Tralee Racecourse
- Address: Ireland
- Coordinates: 52°16′40″N 9°40′25″W﻿ / ﻿52.27774°N 9.67361°W
- Type: Horse racing track

= Tralee Racecourse =

Horse racing venue in Tralee, Ireland

Tralee Racecourse was a horse racing venue in Tralee, County Kerry, Ireland. It was located at Ballybeggan Park about two miles to the north east of Tralee town centre. It ceased to operate in 2008 with fixtures transferred to other racecourses.

Ballybeggan Park (formerly a deer park owned by the family of Daniel O’Connell) became the permanent site of Tralee Racecourse in 1898. The racecourse hosted a week long meeting annually in late August as part of the Rose of Tralee International Festival. Many well known racehorses have been successful here including Dawn Run (ridden by her then 62-year-old owner, Charmian Hill), Vintage Crop, Desert King, Monty's Pass, Vintage Tipple and Alexandrova. There was also a nine hole golf course within the racecourse but this was closed in 2001.

On 6 June 1921, during the Irish War of Independence it was the site of an IRA court martial of a former British Army soldier, John Fitzgerald, accused of espionage for the Black and Tans; he was found guilty and executed, shot through both eyes.

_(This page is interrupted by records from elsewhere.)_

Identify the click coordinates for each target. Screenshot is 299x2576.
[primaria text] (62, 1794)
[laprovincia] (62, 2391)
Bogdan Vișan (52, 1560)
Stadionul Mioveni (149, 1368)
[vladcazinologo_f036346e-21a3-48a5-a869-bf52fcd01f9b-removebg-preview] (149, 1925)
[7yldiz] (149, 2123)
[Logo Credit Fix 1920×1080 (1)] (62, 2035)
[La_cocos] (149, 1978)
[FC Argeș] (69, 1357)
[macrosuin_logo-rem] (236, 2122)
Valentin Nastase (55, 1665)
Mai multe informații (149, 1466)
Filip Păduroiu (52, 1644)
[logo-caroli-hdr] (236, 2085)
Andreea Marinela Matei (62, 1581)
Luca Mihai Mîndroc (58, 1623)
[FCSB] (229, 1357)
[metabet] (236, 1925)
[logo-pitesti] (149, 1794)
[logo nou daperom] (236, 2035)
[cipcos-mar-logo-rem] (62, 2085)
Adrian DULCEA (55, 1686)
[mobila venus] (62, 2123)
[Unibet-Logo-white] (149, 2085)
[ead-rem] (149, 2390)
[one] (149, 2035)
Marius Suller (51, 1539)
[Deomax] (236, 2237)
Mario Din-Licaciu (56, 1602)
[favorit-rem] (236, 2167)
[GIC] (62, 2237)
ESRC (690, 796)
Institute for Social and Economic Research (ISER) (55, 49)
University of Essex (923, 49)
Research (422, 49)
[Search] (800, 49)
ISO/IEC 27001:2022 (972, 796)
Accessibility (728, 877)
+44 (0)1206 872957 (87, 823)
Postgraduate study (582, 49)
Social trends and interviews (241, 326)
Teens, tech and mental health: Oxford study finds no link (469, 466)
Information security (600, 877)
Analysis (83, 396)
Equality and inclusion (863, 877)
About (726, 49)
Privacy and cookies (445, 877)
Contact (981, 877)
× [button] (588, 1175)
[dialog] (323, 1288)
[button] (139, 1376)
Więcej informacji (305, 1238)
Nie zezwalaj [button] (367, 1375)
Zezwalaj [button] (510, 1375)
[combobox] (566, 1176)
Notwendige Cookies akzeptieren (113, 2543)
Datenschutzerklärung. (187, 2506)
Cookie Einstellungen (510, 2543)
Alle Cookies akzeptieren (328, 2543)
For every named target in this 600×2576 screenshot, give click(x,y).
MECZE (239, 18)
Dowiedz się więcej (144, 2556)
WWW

In the early 2000s as the declining standard of facilities at the venue contributed to falling attendances the long-term viability of the racecourse was in doubt. In the Celtic Tiger period of economic boom in Ireland the racecourse land became a valuable landbank. In 2007 a majority of the shareholders in the company that owned the racecourse voted to sell it to a property development consortium. The last fixture took place on 1 October 2008 and the final horse race run at Tralee Racecourse was the Denny Havasnack (Q.R.) Race over two miles and one furlong won by 'P'Tit Fute'. The Post-2008 Irish economic downturn meant development plans for the racecourse site were never realised and it has since hosted other equestrian events such as point-to-point meetings and pony racing.